Short problem → Scale only the records from the line with "The image size is (1260, 707)." up to and including the line with "is (x=135, y=93).", writing those lines out again in full with their requests. Multiply each coordinate in the answers by 0.2 and round to whole numbers, halves up, leaving every number in the requests as it is.

Records for processing →
* * * * *

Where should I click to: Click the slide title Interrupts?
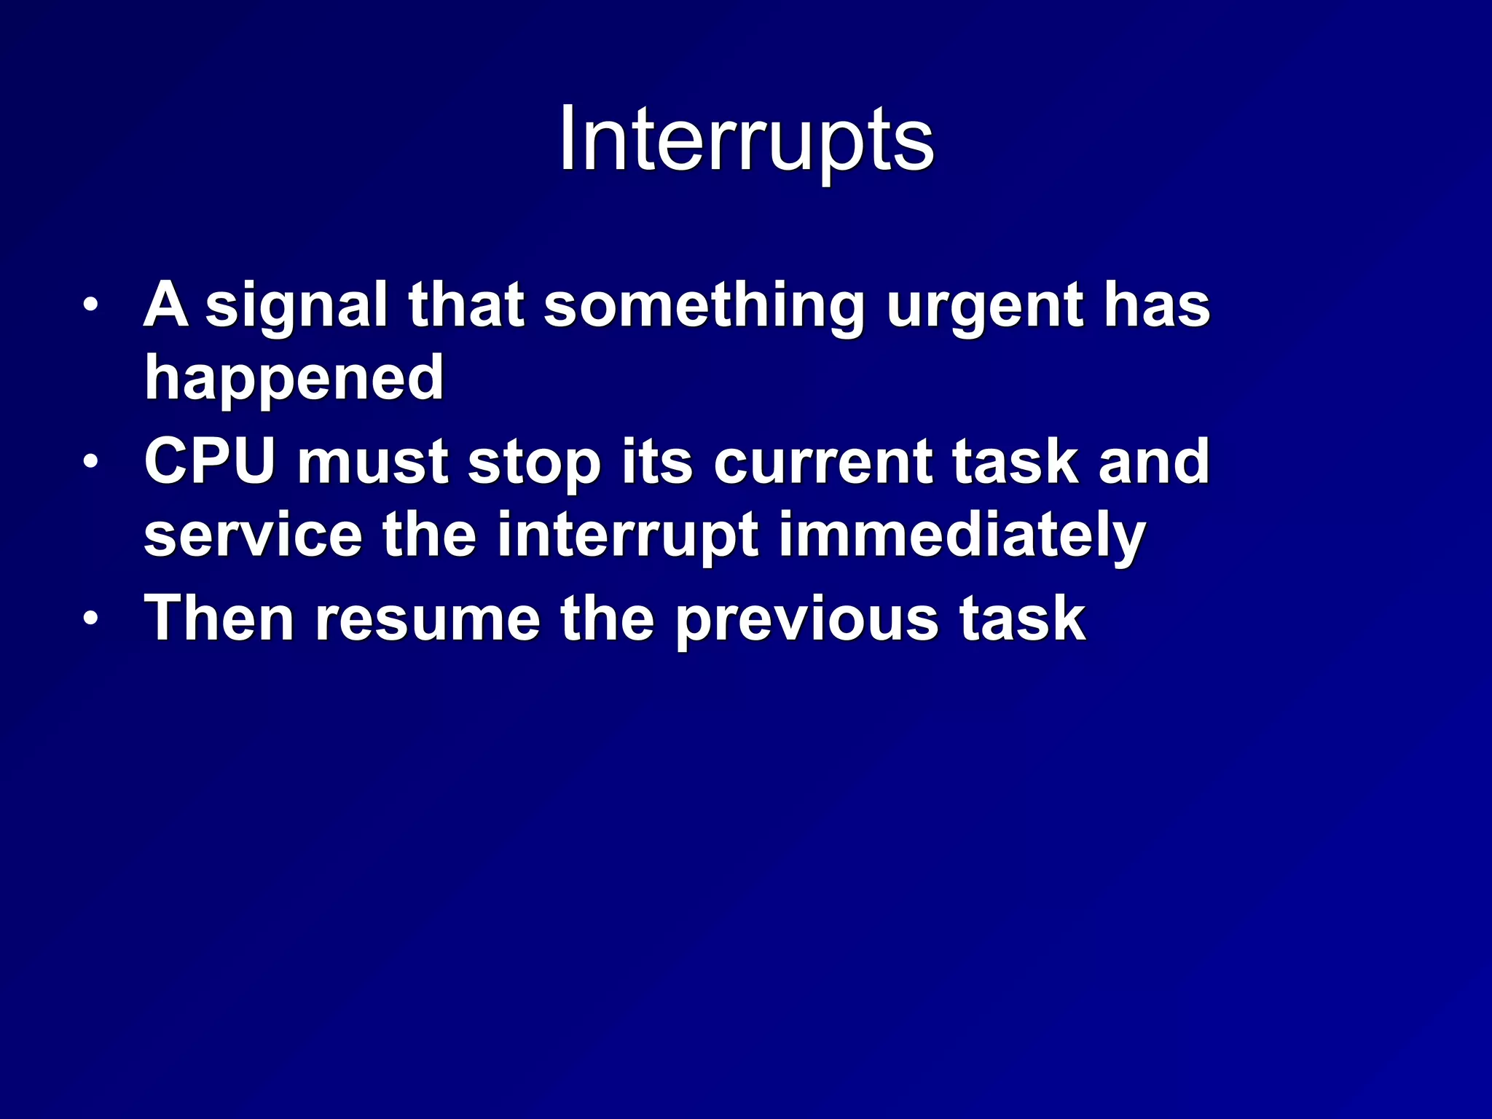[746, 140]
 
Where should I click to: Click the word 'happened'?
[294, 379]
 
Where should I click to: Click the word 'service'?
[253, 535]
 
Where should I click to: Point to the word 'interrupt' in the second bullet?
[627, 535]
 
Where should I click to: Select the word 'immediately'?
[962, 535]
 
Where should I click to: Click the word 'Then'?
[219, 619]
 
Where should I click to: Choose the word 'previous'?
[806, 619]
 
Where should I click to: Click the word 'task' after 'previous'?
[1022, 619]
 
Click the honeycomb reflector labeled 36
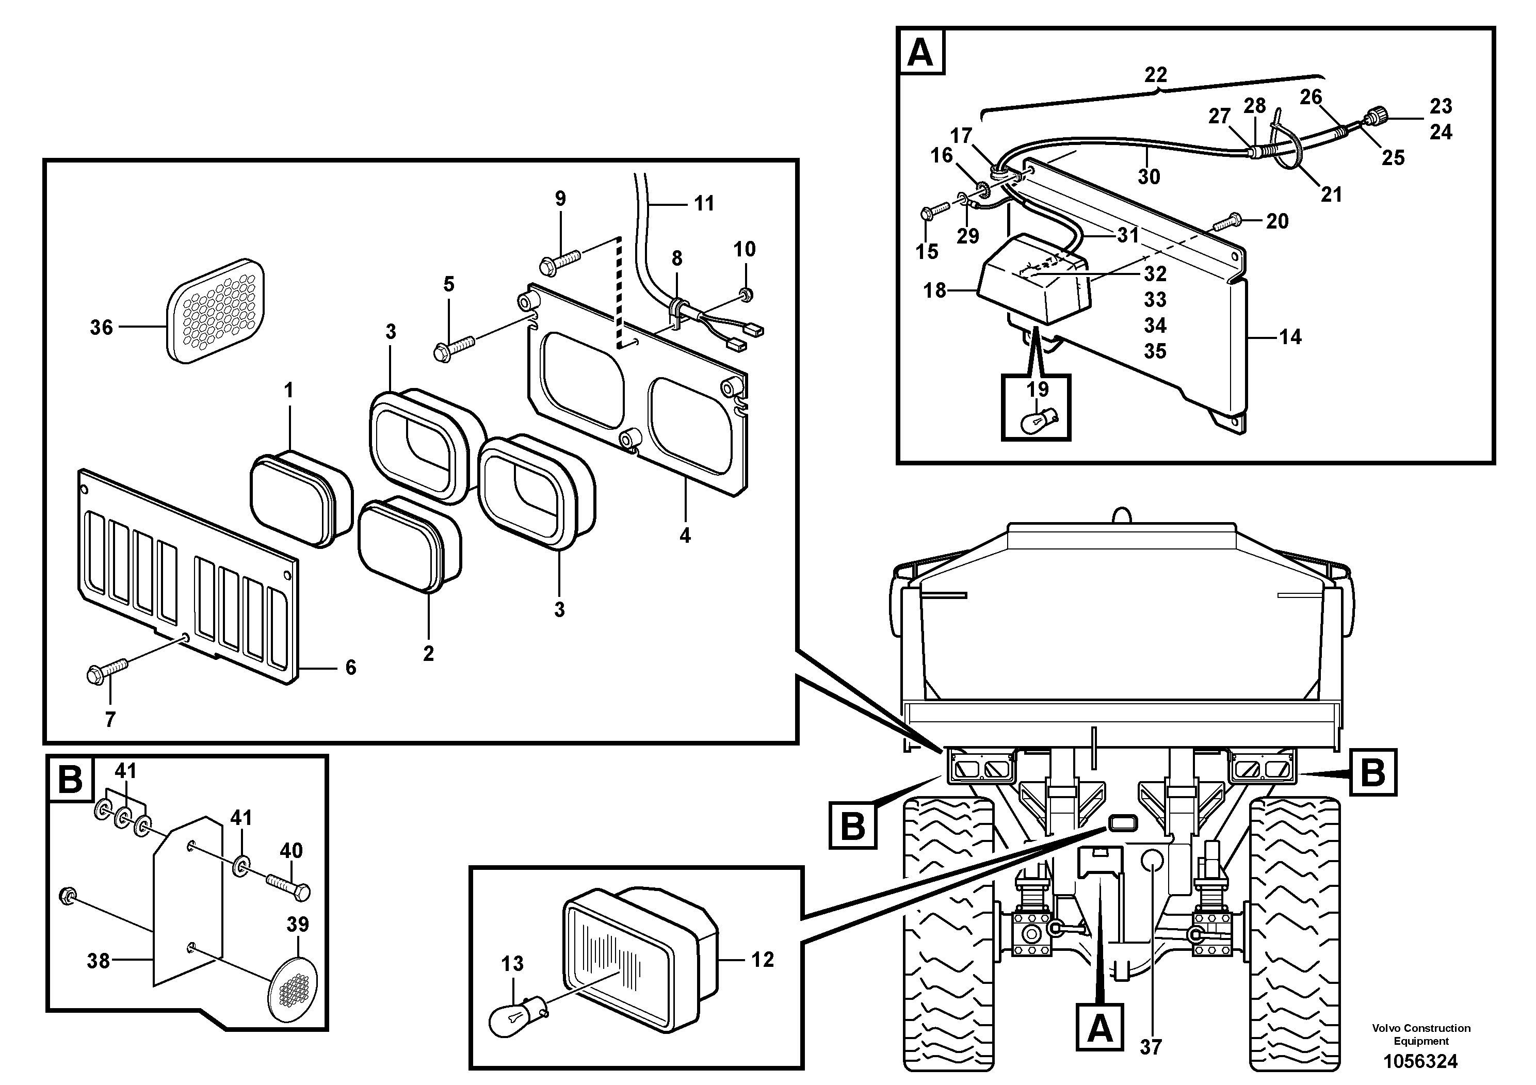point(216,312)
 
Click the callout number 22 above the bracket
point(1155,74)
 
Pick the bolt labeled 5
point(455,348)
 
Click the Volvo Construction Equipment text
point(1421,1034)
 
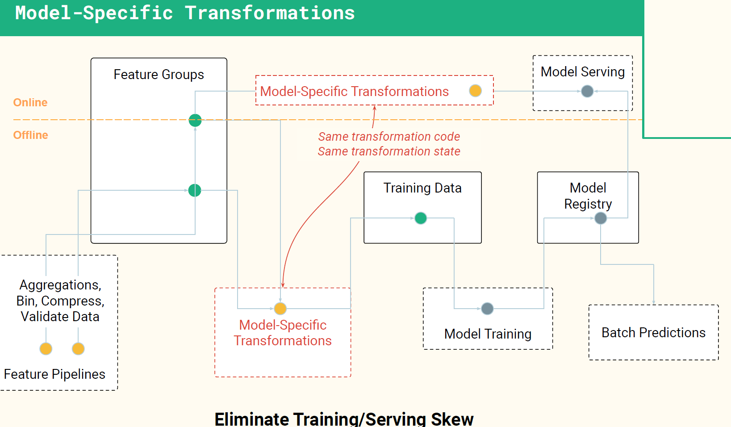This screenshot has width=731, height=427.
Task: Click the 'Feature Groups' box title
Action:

* * * * *

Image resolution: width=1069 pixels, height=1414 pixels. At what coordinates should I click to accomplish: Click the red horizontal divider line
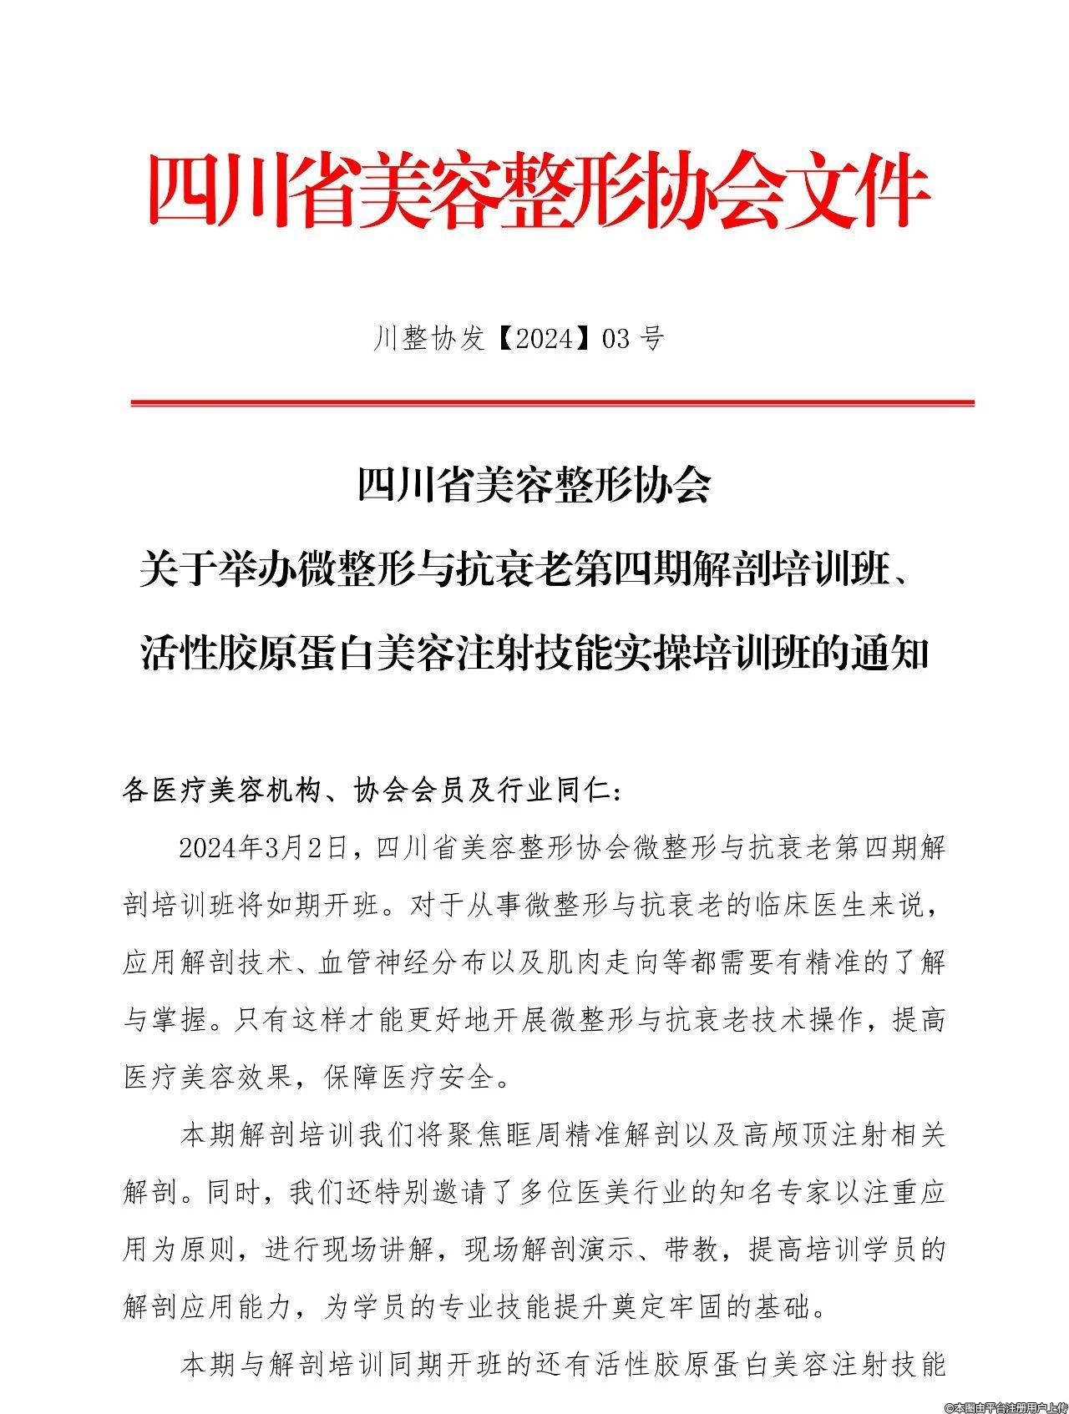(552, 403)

* * * * *

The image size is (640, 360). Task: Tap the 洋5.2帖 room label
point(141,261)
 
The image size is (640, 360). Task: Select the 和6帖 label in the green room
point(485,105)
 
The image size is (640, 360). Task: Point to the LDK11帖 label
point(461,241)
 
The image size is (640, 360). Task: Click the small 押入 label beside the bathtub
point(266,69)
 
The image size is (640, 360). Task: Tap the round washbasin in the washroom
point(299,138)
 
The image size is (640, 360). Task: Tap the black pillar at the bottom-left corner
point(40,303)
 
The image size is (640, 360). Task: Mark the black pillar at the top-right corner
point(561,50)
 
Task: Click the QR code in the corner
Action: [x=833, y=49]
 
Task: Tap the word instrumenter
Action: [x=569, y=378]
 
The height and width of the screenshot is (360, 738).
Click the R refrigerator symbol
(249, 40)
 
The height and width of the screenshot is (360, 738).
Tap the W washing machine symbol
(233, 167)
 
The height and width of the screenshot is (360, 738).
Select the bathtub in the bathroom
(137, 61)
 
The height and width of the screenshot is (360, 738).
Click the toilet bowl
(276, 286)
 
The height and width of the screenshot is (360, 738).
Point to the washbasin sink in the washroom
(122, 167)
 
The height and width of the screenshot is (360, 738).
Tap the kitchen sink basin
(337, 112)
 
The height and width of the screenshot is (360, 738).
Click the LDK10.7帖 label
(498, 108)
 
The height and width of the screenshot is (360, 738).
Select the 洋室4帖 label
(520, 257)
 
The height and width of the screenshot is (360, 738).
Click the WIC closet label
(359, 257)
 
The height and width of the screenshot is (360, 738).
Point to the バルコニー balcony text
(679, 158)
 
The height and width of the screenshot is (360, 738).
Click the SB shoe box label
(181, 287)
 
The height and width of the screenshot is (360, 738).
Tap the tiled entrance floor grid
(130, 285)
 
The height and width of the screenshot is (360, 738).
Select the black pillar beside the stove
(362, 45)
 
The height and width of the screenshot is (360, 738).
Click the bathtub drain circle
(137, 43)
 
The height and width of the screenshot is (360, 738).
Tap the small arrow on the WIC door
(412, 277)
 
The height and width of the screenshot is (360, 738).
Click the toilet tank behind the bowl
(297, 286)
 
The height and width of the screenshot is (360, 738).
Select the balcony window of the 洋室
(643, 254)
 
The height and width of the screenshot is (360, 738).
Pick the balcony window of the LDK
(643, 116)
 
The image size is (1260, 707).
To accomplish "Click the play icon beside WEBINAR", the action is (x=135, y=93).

* * * * *

Final result →
The image size is (1260, 707).
To accomplish "Click the play icon beside WEBINAR", the action is (x=27, y=19).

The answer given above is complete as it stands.